▶ [WHAT YOU ARE ASKED TO DO] Below are the records. Gather each line that holds "tick".

__________________________________________________

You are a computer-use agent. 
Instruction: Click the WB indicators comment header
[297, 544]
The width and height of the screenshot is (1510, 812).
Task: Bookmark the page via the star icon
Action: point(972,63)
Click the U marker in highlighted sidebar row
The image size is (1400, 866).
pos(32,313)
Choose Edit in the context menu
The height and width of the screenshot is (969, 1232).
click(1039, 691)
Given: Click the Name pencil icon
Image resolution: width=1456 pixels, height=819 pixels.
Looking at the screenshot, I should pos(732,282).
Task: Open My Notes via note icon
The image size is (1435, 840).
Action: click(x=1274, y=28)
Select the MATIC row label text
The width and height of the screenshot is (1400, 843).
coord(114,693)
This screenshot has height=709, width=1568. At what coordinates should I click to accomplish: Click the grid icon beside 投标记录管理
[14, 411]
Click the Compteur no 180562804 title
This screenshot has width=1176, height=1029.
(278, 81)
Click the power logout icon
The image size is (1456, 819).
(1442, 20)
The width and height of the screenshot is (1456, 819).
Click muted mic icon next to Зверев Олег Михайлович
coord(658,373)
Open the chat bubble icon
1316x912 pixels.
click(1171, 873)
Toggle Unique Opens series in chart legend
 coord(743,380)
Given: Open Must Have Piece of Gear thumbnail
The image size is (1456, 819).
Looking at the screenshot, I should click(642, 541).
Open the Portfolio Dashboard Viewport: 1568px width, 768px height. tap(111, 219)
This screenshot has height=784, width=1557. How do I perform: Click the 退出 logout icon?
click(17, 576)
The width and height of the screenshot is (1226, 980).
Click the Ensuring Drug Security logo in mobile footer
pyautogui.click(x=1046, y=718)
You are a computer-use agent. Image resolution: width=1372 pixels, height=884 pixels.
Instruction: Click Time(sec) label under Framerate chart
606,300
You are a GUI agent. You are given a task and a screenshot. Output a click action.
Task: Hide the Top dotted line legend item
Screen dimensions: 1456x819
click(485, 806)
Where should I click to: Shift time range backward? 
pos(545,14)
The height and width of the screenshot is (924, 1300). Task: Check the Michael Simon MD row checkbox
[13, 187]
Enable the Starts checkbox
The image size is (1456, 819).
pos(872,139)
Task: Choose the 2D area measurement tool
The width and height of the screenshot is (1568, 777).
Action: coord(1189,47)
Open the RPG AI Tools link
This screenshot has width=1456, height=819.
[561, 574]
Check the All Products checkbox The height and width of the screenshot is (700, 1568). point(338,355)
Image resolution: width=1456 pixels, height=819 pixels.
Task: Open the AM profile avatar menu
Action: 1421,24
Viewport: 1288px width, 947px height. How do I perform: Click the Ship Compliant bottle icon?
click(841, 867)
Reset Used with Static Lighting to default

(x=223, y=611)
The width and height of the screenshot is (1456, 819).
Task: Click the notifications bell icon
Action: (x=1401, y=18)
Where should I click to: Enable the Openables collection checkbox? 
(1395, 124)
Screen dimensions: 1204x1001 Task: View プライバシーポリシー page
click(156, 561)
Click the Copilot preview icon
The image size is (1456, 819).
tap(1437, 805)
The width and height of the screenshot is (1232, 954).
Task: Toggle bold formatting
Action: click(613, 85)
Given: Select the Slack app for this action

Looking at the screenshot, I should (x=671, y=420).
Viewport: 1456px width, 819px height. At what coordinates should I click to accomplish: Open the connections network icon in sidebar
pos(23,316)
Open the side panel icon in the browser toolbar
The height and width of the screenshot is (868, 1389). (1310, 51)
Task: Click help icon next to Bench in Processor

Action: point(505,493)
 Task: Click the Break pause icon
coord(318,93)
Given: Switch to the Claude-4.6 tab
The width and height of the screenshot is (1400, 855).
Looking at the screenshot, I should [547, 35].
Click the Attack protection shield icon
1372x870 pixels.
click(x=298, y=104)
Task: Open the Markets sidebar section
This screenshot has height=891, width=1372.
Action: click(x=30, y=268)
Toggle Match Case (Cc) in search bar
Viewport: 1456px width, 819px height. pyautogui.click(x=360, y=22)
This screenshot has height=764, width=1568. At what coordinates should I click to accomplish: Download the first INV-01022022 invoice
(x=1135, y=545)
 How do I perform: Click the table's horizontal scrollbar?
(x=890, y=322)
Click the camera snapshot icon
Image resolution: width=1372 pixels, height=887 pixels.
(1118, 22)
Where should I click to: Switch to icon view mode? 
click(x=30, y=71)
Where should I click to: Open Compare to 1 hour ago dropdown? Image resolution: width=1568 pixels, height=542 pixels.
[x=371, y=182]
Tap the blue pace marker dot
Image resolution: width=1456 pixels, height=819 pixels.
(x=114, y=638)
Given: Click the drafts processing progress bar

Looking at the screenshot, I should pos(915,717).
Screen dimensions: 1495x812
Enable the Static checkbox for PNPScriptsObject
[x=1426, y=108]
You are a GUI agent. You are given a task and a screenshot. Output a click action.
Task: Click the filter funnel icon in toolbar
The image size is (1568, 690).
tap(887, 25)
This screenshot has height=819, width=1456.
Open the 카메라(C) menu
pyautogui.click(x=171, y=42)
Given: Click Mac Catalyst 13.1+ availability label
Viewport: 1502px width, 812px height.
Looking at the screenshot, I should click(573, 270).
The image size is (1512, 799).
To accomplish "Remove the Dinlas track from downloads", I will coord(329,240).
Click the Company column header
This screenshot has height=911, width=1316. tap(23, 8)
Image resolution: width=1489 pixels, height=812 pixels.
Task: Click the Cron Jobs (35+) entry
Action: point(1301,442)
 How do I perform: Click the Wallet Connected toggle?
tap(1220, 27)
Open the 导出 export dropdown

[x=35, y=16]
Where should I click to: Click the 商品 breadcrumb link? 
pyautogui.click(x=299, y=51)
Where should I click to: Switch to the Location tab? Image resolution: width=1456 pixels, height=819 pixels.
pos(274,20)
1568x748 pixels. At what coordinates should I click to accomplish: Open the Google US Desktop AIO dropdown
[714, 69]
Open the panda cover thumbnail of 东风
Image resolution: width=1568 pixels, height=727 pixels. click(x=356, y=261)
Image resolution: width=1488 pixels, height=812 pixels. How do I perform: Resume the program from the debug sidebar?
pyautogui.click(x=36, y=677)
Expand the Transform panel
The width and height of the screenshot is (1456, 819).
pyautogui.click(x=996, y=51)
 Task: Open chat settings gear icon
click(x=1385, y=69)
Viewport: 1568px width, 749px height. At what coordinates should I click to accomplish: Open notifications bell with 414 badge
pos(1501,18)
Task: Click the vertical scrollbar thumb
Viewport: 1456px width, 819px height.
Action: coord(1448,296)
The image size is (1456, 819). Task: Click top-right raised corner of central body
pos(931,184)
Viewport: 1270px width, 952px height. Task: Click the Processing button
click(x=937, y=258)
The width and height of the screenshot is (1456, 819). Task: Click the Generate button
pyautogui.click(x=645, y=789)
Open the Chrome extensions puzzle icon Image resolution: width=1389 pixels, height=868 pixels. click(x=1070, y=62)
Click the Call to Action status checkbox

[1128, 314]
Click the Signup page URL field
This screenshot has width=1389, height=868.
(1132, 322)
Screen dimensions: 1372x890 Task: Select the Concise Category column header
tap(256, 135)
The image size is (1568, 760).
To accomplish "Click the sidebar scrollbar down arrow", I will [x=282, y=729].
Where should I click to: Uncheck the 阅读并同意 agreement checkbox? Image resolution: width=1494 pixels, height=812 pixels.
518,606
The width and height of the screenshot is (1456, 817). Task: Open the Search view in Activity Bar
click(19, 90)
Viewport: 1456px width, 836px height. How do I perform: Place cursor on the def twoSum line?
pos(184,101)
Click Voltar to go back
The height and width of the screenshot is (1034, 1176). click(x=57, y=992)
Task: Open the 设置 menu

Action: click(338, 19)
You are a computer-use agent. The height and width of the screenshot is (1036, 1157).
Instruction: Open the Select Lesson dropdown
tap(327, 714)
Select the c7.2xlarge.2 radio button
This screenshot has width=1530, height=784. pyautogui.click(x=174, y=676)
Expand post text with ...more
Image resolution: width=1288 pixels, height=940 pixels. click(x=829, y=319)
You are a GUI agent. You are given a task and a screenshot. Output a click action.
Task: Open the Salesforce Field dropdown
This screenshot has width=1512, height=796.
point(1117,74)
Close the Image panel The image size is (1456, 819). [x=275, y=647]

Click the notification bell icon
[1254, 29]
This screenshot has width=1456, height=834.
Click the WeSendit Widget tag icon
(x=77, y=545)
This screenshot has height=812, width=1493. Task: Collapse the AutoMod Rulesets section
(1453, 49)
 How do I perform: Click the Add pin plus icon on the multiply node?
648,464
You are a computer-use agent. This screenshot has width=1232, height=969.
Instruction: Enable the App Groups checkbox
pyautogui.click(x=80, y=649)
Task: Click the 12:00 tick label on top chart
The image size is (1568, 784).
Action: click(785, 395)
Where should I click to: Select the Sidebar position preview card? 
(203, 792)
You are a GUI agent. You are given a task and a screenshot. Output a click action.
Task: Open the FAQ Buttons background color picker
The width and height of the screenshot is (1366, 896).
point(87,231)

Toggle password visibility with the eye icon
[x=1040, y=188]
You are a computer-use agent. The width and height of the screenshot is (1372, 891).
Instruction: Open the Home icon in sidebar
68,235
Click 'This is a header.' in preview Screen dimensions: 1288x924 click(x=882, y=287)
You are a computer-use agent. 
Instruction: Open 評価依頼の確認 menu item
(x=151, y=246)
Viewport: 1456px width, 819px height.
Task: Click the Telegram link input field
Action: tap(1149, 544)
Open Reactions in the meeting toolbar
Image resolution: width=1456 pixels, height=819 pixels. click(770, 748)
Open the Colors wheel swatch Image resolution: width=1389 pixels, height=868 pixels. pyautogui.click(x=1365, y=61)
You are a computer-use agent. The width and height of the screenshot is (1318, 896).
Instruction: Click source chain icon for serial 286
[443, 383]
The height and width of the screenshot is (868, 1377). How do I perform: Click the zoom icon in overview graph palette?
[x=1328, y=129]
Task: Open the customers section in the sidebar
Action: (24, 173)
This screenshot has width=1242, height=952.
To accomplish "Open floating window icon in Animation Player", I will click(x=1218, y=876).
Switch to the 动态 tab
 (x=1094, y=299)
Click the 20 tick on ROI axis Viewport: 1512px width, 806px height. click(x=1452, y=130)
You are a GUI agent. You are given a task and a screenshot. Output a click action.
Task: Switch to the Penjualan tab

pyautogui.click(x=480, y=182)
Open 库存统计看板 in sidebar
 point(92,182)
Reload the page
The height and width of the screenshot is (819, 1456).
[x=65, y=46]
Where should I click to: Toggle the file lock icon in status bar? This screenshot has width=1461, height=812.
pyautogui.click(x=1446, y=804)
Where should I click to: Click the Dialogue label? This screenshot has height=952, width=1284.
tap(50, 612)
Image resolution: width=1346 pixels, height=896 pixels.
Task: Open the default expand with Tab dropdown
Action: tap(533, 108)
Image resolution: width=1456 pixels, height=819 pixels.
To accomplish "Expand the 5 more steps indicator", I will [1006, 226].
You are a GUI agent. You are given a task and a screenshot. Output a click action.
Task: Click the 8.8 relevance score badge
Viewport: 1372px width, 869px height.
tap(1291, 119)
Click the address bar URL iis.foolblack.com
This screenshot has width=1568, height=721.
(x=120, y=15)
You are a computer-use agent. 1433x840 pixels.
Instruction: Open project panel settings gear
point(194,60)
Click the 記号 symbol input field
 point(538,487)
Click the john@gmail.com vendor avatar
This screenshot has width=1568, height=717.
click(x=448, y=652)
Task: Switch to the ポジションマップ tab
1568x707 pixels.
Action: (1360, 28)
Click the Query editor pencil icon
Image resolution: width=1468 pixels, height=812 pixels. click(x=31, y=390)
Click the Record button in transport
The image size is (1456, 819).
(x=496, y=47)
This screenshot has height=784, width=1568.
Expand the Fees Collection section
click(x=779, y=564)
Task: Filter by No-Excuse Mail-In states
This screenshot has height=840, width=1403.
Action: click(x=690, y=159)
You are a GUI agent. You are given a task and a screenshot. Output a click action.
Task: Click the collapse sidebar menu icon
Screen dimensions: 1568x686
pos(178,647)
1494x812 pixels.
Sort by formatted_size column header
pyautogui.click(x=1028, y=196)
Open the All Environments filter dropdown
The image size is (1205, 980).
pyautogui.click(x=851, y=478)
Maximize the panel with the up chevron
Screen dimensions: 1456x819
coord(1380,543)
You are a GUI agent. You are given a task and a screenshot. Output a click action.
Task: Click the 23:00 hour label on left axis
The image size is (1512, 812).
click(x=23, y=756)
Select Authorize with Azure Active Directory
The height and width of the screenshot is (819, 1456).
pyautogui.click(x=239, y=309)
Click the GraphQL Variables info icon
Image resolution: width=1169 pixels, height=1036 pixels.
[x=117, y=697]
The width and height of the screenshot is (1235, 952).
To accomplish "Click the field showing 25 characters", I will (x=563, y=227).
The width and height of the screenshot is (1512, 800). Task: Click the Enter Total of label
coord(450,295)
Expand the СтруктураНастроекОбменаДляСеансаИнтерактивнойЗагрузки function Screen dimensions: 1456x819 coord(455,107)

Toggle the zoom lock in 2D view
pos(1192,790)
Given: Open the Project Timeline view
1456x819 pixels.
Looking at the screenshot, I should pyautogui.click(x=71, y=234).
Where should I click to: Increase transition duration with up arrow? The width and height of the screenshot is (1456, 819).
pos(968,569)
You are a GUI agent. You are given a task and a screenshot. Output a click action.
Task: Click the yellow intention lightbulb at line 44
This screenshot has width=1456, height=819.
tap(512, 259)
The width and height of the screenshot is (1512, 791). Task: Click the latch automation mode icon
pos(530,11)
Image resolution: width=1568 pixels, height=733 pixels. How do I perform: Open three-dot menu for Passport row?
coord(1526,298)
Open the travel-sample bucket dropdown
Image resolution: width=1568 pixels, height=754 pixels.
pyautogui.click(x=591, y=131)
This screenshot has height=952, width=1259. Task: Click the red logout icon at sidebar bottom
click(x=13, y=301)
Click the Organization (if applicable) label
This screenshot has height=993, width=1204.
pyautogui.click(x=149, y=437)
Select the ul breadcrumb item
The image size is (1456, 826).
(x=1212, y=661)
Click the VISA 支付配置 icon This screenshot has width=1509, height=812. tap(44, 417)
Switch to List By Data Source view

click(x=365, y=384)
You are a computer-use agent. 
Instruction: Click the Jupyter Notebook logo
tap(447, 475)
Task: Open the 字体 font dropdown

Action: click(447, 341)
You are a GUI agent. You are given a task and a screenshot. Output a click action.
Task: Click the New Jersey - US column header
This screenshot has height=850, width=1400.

__________________________________________________

▶ [SOLUTION TO THIS PROBLEM]
Task: Click the 12:00 tick label on top chart
Click the 20 tick on ROI axis Viewport: 1512px width, 806px height. click(x=1452, y=130)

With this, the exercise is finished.